Dänemark weist syrische Asylanträge zurück, Damaskus sei sicher

Die Sicherheitslage in Syriens Hauptstadt scheint sich verbessert zu haben, da Bashar Al Assad die Kontrolle über Damaskus hat Dänemark weist syrische Asylanträge zurück.

Dänemark hat syrische Asylanträge von drei Syrern mit der Begründung abgelehnt, dass es sicher sei, in ihre Heimatstadt Damaskus zurückzukehren, was als einer der ersten Fälle dieser Art gilt.

Und das, obwohl die Einwanderungsbehörden feststellte, dass die Lage in vielen Teilen Syriens nach wie vor hochgefährlich und ernst ist und von willkürlicher Gewalt beherrscht wird.

Syrische Asylanträge abgelehnt

In dem dänischen Urteil wo 3 syrische Asylanträge abgelehnt wurden heißt es, die Sicherheitslage in der syrischen Hauptstadt habe sich seit Mai 2018 erheblich verbessert. Da die Zahl der Konflikte und Bedrohung durch den IS in der Hauptstadt Damaskus zurückgegangen sei.

In einer Entscheidung der dänischen Einwanderungsbehörde vom Februar dieses Jahres hieß es. Die veränderte Situation in Syrien bedeute nicht, dass Staatsangehörige aus einigen Teilen Syriens automatisch den Flüchtlingsstatus in Anspruch nehmen könnten.

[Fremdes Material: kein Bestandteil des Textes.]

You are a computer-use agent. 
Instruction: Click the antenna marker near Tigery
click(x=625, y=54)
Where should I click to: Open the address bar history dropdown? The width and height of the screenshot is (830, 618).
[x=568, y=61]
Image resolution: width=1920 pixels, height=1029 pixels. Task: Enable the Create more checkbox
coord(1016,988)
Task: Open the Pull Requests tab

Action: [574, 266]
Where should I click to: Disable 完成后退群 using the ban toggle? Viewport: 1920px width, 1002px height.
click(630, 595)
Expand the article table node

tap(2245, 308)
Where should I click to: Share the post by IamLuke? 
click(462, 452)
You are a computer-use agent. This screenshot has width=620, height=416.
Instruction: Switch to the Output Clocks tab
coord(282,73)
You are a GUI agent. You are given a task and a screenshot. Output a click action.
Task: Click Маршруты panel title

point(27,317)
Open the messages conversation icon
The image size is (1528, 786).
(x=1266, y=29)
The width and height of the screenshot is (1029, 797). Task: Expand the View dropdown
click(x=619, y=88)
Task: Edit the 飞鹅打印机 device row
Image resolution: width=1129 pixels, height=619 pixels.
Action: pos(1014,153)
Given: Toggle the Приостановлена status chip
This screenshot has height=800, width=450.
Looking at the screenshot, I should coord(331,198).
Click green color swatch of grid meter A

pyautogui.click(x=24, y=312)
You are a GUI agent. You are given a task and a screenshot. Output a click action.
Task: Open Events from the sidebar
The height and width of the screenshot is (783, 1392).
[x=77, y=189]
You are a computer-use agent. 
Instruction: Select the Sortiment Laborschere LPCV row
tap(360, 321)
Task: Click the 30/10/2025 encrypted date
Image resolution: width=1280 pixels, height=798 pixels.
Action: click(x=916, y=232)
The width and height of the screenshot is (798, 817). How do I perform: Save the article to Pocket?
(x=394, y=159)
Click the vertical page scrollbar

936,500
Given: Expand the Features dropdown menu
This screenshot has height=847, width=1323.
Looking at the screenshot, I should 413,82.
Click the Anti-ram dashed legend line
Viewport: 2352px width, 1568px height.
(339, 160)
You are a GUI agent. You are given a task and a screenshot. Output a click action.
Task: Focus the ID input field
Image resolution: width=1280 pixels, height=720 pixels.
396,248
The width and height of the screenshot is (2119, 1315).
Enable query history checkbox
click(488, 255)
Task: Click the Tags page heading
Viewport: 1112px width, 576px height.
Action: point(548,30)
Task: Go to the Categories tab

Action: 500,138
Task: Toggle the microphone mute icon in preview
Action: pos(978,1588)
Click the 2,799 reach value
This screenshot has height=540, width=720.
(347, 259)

Das Regime von Bashar Al Assad hat immer wieder große Teile des Territoriums von Rebellen zurückerobert, insbesondere im Westen von Syrien. Dabei sollt sich die Situation in der Provinz Damaskus besonders verbessert haben.

Syrische Asylanträge positiv

Hingegen Orte wie die Provinz Idlib im Nordwesten Syriens sind nach wie vor äußerst gefährlich, da hier das Regime von Bashar Al Assad und seine Verbündeten Rebellen aktiv gegen den IS kämpfen. Daher sollten hier syrische Asylanträge positiv entschieden werden erklärt die dänische Einwanderungsbehörde.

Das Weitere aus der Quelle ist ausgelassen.